● **Task**
Report every line of the data that includes "Husband".

● **Exercise input**
• • •

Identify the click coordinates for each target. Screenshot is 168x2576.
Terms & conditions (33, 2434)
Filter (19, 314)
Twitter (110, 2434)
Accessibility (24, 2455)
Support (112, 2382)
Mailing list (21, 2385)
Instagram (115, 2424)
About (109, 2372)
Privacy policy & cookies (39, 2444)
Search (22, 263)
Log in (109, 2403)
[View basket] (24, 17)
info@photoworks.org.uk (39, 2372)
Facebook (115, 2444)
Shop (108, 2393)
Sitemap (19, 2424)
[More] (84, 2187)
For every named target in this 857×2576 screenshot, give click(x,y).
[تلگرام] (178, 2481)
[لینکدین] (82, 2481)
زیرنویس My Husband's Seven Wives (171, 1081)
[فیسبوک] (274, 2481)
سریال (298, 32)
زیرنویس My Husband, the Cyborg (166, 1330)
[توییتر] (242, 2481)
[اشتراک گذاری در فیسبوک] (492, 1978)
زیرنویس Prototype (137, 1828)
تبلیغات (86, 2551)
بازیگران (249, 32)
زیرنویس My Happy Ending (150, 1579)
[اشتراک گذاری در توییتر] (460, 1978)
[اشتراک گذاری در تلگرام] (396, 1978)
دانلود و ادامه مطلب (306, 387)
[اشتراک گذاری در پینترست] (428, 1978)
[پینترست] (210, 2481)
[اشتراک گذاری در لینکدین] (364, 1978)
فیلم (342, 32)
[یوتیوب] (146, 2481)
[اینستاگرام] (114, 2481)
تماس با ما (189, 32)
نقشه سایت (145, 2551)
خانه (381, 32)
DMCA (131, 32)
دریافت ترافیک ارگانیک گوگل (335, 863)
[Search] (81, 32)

• • •

● **Your solution**
زیرنویس My Husband's Seven Wives (171, 1081)
زیرنویس My Husband, the Cyborg (166, 1330)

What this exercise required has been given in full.